Exercise objective: Return only that part of the material below which starts with the line containing "Given: Select Купить" and goes on through the line containing "1416x563 pixels.", restated exactly.

Material for this task:
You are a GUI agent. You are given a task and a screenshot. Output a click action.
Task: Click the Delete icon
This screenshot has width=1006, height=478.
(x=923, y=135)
--
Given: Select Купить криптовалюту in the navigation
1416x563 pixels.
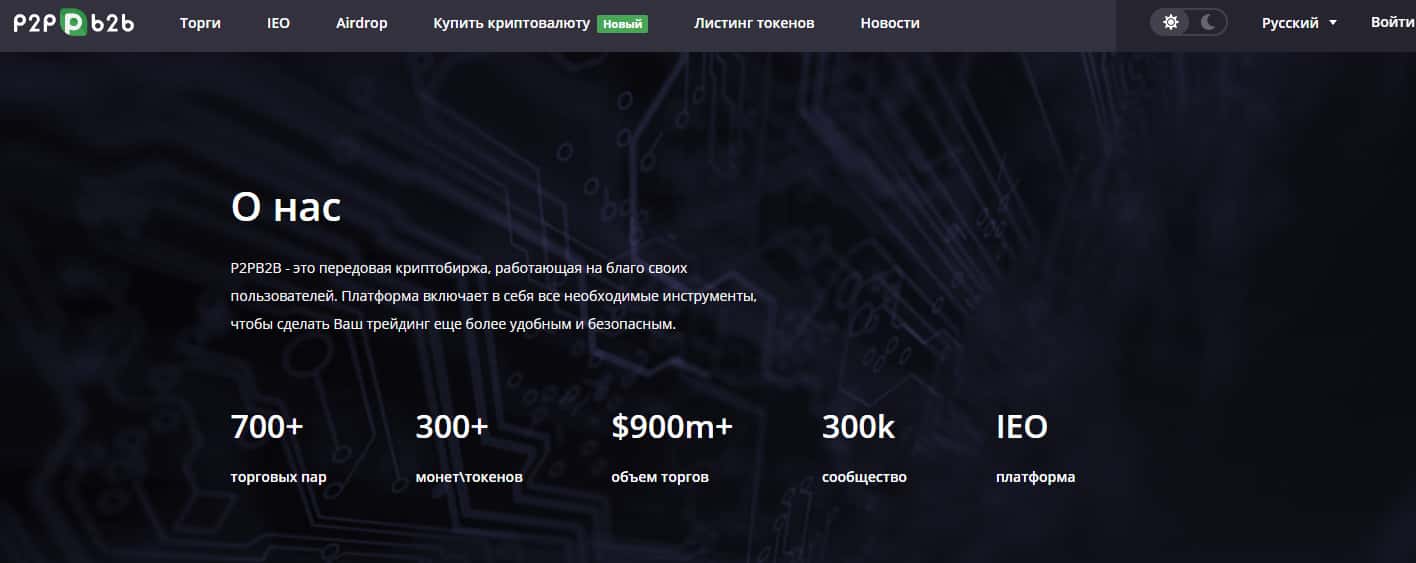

Written reply:
Given: Select Купить криптовалюту in the navigation
1416x563 pixels.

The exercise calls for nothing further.